[SUPPLIED INFORMATION]
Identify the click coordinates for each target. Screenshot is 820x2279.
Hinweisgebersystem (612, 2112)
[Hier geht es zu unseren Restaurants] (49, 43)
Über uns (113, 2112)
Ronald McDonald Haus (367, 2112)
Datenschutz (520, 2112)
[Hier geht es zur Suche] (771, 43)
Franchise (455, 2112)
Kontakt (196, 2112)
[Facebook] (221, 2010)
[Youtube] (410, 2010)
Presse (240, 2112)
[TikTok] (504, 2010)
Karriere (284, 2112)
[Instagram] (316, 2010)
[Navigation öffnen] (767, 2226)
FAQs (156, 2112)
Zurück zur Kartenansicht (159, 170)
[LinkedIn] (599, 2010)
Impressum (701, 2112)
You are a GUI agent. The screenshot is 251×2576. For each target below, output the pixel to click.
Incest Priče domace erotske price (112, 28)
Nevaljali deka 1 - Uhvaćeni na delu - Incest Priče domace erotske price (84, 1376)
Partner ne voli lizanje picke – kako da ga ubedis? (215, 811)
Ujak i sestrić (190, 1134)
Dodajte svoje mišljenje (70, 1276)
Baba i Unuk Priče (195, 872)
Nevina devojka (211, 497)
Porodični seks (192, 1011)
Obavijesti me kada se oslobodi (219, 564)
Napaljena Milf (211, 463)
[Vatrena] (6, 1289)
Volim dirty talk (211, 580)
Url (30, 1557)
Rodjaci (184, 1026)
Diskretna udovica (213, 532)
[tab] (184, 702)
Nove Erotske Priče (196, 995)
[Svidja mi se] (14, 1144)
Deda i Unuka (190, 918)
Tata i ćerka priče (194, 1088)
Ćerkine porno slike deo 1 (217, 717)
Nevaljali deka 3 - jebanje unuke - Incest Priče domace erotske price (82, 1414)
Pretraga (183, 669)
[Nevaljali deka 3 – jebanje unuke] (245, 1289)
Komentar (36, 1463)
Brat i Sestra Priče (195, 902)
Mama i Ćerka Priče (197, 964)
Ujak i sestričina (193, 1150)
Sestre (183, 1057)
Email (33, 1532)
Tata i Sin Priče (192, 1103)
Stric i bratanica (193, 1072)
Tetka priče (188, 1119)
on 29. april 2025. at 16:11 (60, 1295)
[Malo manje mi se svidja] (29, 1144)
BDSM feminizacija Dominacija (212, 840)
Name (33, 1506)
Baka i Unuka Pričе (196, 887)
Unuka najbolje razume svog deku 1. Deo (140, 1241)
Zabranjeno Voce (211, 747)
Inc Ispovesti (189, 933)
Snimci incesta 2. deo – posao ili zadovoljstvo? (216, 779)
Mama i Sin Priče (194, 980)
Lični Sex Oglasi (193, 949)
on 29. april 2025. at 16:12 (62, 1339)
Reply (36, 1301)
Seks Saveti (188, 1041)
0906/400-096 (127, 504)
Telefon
[/SUPPLIED INFORMATION]
### THE PROBLEM
The line with "Komentar (36, 1463)" marks where to start. Transcribe from there through the final line of the records, exactly and with nothing added.

### YOUR SOLUTION
Komentar (36, 1463)
Brat i Sestra Priče (195, 902)
Mama i Ćerka Priče (197, 964)
Ujak i sestričina (193, 1150)
Sestre (183, 1057)
Email (33, 1532)
Tata i Sin Priče (192, 1103)
Stric i bratanica (193, 1072)
Tetka priče (188, 1119)
on 29. april 2025. at 16:11 (60, 1295)
[Malo manje mi se svidja] (29, 1144)
BDSM feminizacija Dominacija (212, 840)
Name (33, 1506)
Baka i Unuka Pričе (196, 887)
Unuka najbolje razume svog deku 1. Deo (140, 1241)
Zabranjeno Voce (211, 747)
Inc Ispovesti (189, 933)
Snimci incesta 2. deo – posao ili zadovoljstvo? (216, 779)
Mama i Sin Priče (194, 980)
Lični Sex Oglasi (193, 949)
on 29. april 2025. at 16:12 (62, 1339)
Reply (36, 1301)
Seks Saveti (188, 1041)
0906/400-096 (127, 504)
Telefon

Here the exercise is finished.